There are many laws and policies in place ensuring services are accessible to disabled people. As my experience has shown, these don’t stand up in practice. In no way do I think those therapists purposely excluded me from their services but by setting their practice in inaccessible spaces this was the result. I wonder what could have come from those connections had I been able to get through the door.

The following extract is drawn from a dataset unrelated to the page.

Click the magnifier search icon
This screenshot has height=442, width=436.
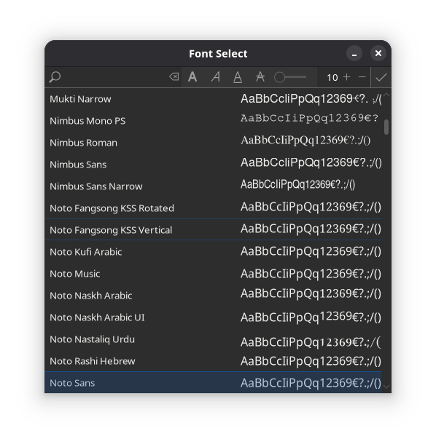tap(55, 77)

The BACP resource, Working with disability across the counselling professions GPaCP 007 aims to give an overview of common themes and ideas to encourage affirmative practice.

References

1 ONS. (2015) ‘Nearly one in five people had some form of disability in England and Wales’. Available at: https://www.ons.gov.uk/peoplepopulationandcommunity/healthandsocialcare/disability/articles/nearlyoneinfive
peoplehadsomeformofdisabilityinenglandandwales/2015-07-13
2 Cree, R.A., Okoro, C.A., Zack, M.M., Carbone, E. (2020). Frequent Mental Distress Among Adults by Disability Status, Disability Type, and Selected Characteristics. Available at: https://www.ncbi.nlm.nih.gov/pmc/articles/PMC7499832/
3 Cox, A. (2019) ‘I needed mental health support but eight therapists rejected me for being blind’, Metro, 30 June. Available at:
https://metro.co.uk/2019/06/30/i-needed-mental-health-support-but-eight-therapists-rejected-me-for-being-blind-9698621/
4 Reeve, D. (2004) 'Counselling and disabled people: Help or hindrance?' in Swain,J. et al. (eds.) Disabling Barriers - Enabling Environments. 2nd Edition, London: Sage Publications, pp. 233-238.

Views expressed in this article are the views of the writer and not necessarily the views of BACP. Publication does not imply endorsement of the writer’s views. Reasonable care has been taken to avoid errors but no liability will be accepted for any errors that may occur.